In the fall of 1995, I meet Jeffers Egan.  His interest is in abstract (i.e., non-narrative) video: abstract painting that moves.  We collaborate on a project called iRem%2 (three full length compositions).  A large video screen. A large guitar amplifier.  Textures, colors, shapes (aural and visual) saturate the room: it becomes a thick jungle of sensory data.  At a performance in the Madison (WI) Civic Center, a layering of dense low sounds causes the catered glasses to shatter one by one: it is the physical manifestation of the composition's vibrations.

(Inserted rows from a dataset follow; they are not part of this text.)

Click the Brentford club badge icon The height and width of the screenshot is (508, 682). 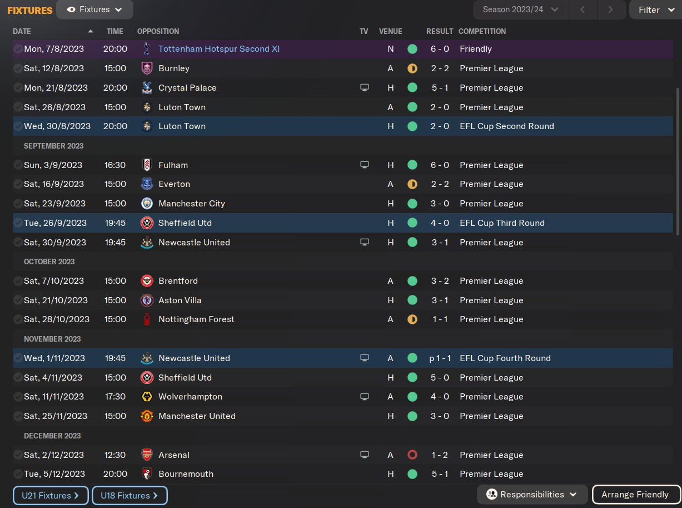click(147, 281)
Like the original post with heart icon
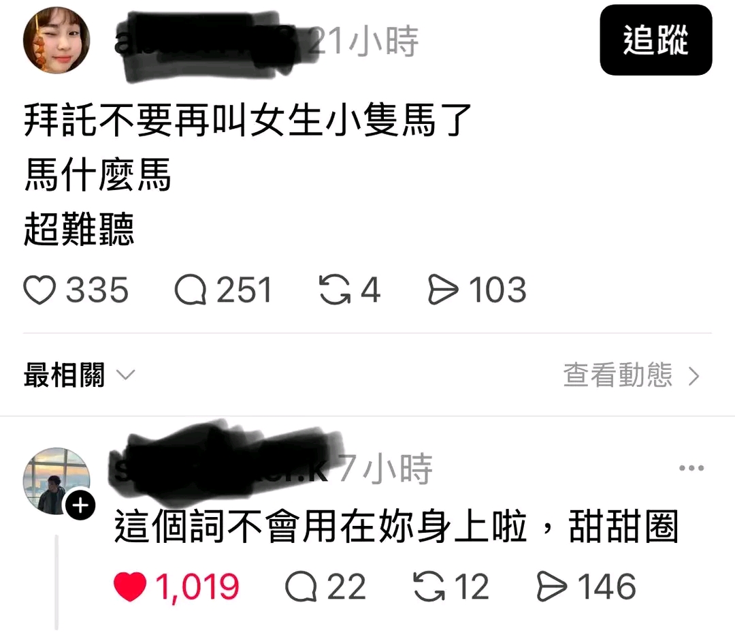 tap(39, 290)
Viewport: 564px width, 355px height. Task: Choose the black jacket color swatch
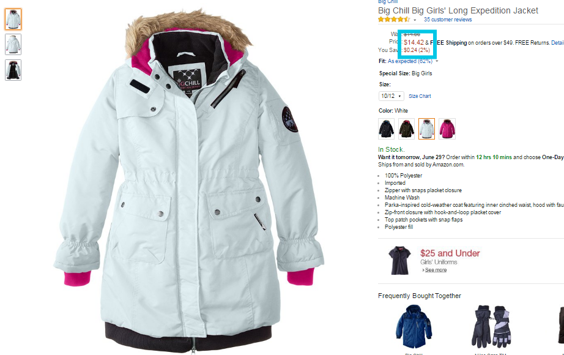pyautogui.click(x=387, y=129)
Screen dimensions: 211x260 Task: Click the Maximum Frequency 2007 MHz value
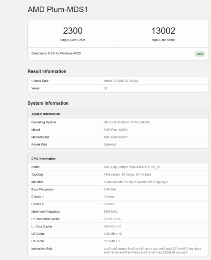[111, 211]
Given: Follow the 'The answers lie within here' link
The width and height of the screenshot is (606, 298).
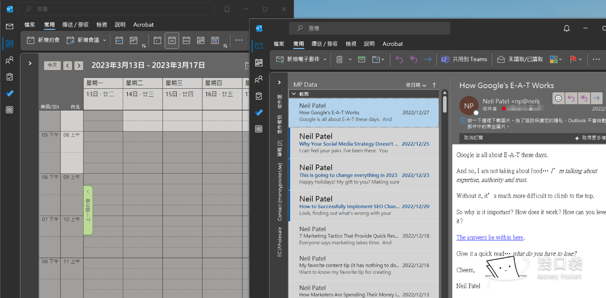Looking at the screenshot, I should tap(490, 238).
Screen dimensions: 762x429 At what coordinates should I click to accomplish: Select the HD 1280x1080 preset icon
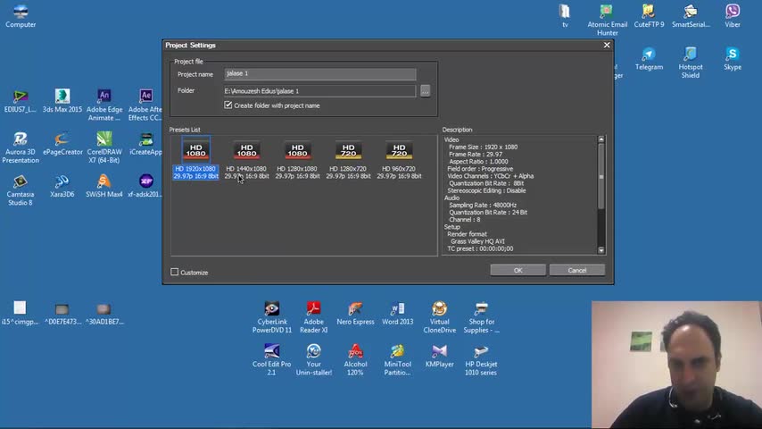297,152
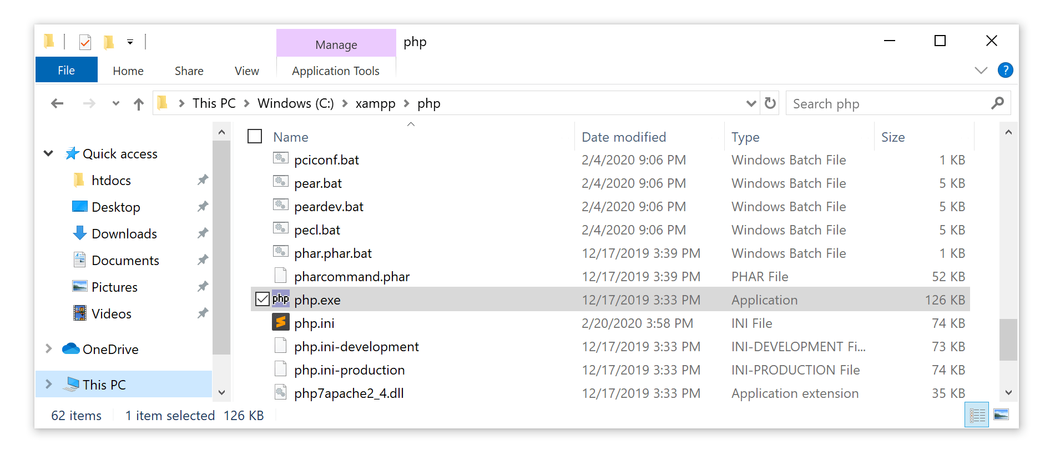This screenshot has height=454, width=1045.
Task: Click the back navigation arrow
Action: 57,103
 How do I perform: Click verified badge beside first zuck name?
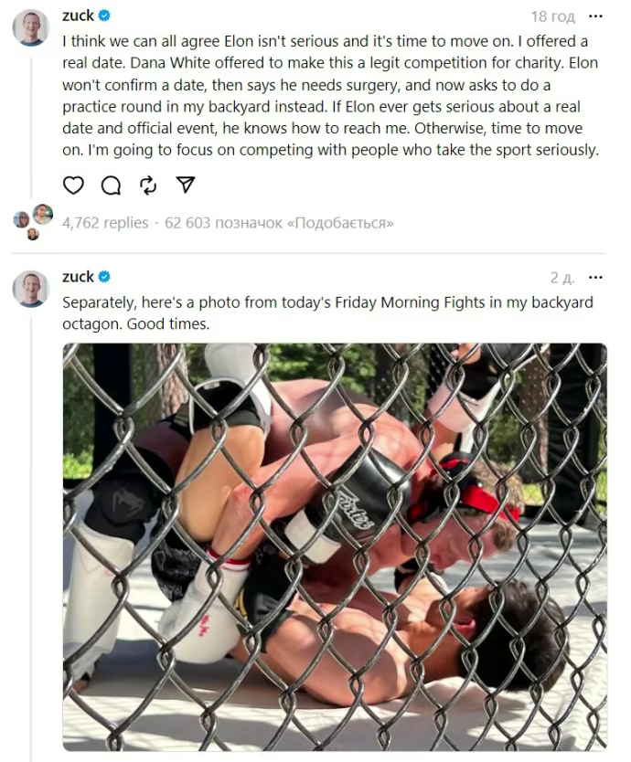104,16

My interest in a more physically direct method of sound production leads me to the saxophone. An old student-model alto (abandoned by my brother) provides a convenient experimental apparatus.  I immediately seek ways to fuse my electronic music with my acoustic work.  In the spring of 1997, I join forces with Rafael Cohen and Pete Cafarella to form CCM4 (Cafarella, Cohen, Misterka Quartet). The fourth member is the "mystical other" of the electronic world.  The mystical fourth takes on a variety of manifestations: sine waves, appropriated manipulations of sonic material, electronic re-interpretations of rhythm sections, cues for notated material, guides for improvisation. The group's pieces cover a wide range of sonic terrain: harmonic drones, cued notation, call-and-response improvisation, energy improvisation, thru-notated rhythmic devices and themes.  CCM4's mission statement remains in effect: "CCM4 is a working group that explores collective composition / improvisation in an electro-acoustic environment"
 
 
 
SELECTED ISCOGRAPHY:

Sound Probe 2 (cassette in melted vinyl): "Rock and Roll Deconstruction Structures" - reinterpretations of Rock and Roll favorites
Newsonic 1 (video tape): iRem%2 - "Composition 3" abstract video and sound
Newsonic 4 (cassette): "Saxophone" - electronic manipulations of solo saxophone
Newsonic 5 (CD): The Middletown 3 - "10.5.97" with Jackson Moore and Jonathan Zorn
Newsonic 6 (CD): The Middletown Creative Orchestra - "10.6.97"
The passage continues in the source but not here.